● INSTRUCTION: Reproduce the passage of the article on climate policy uncertainty word for word, starting with "Analysis reveals unhappy" and going on through "with higher prices.".

● SOURCE TEXT:
Inquiry & Impact

‘Climate policy uncertainty is bad for the economy’

A Texas landscape featuring oil drills and wind turbines in close proximity
Adobe Stock

Analysis reveals unhappy marriage of lower productivity and higher prices amid wobbly regulation

/ Read time: 5 minutes

Christy DeSmith

Harvard Staff Writer

Key takeaways
  • The harms of inconsistent economic policy are well documented. As research has established, governments that set erratic tax and interest rates cause reduced industrial production and lower rates of investment.
  • A new study based on U.S. data shows inconsistent climate policy also reduces industrial output and investments. But the impacts differ in one key area: Consumers are left with higher prices.
  • While wobbly economic policy disrupts consumer demand, inconsistent climate policy appears to register as a shock to the supply-side of the economy.

According to a deep well of research, inconsistencies in economic policy, like yo-yoing tax rates, drag down the entire economy. Investors hesitate. Developers postpone. Consumers pause.

James Stock, Harold Hitchings Burbank Professor of Political Economy, wanted to know whether climate policy uncertainty worked any differently.

“You might think that it would,” offered Stock, who also serves as Harvard’s Vice Provost for Climate and Sustainability and director of the Salata Institute for Climate and Sustainability. “Because climate policy uncertainty is about sectoral shifts between fossil fuel consumption on the one hand and renewables on the other. It’s rather different than passing a tax cut.”

● RECORDED DATA:
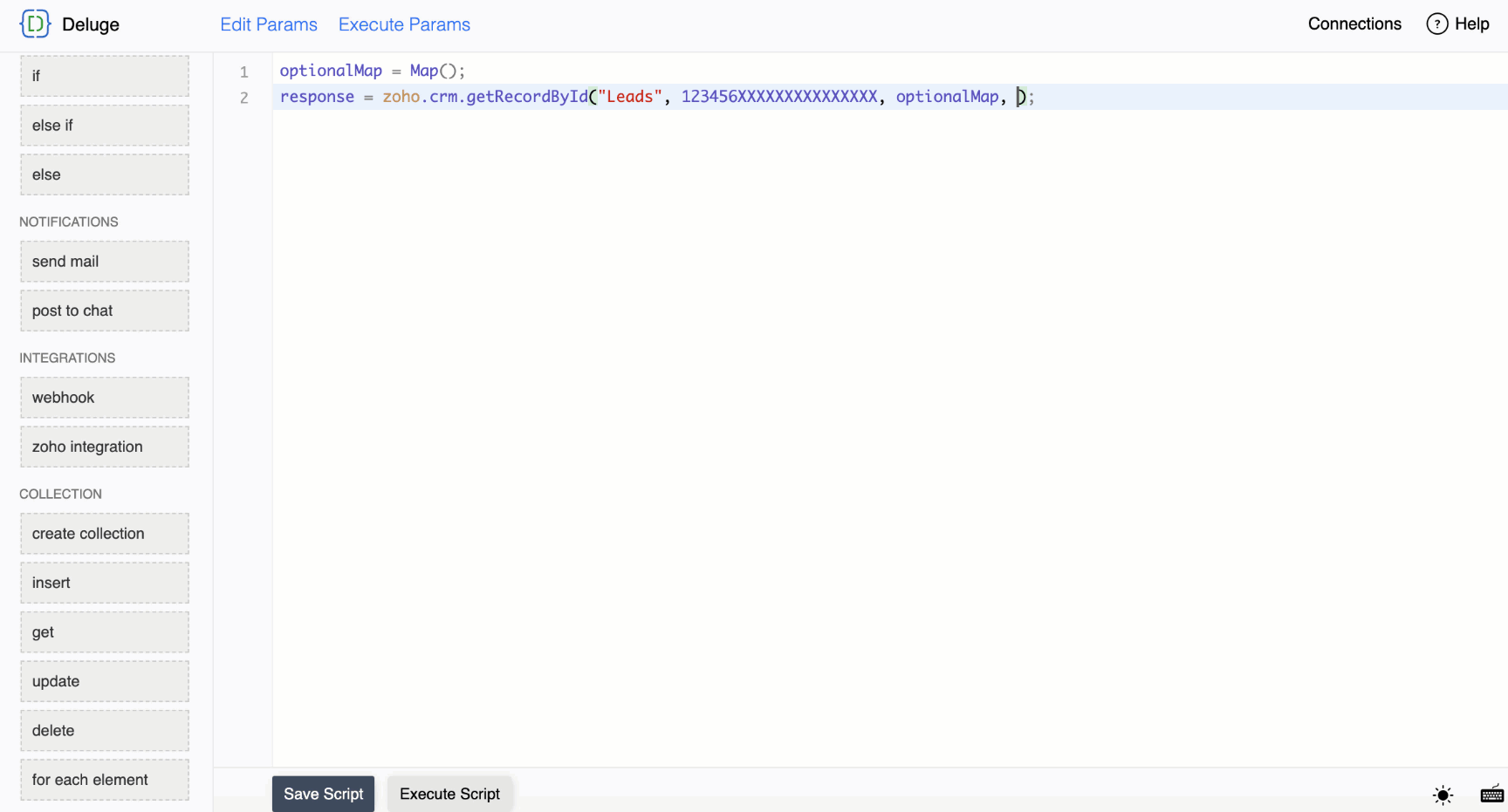Insert an if condition block
The width and height of the screenshot is (1508, 812).
click(104, 76)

● RESULT FOR THIS TASK:
Analysis reveals unhappy marriage of lower productivity and higher prices amid wobbly regulation

/ Read time: 5 minutes

Christy DeSmith

Harvard Staff Writer

Key takeaways
  • The harms of inconsistent economic policy are well documented. As research has established, governments that set erratic tax and interest rates cause reduced industrial production and lower rates of investment.
  • A new study based on U.S. data shows inconsistent climate policy also reduces industrial output and investments. But the impacts differ in one key area: Consumers are left with higher prices.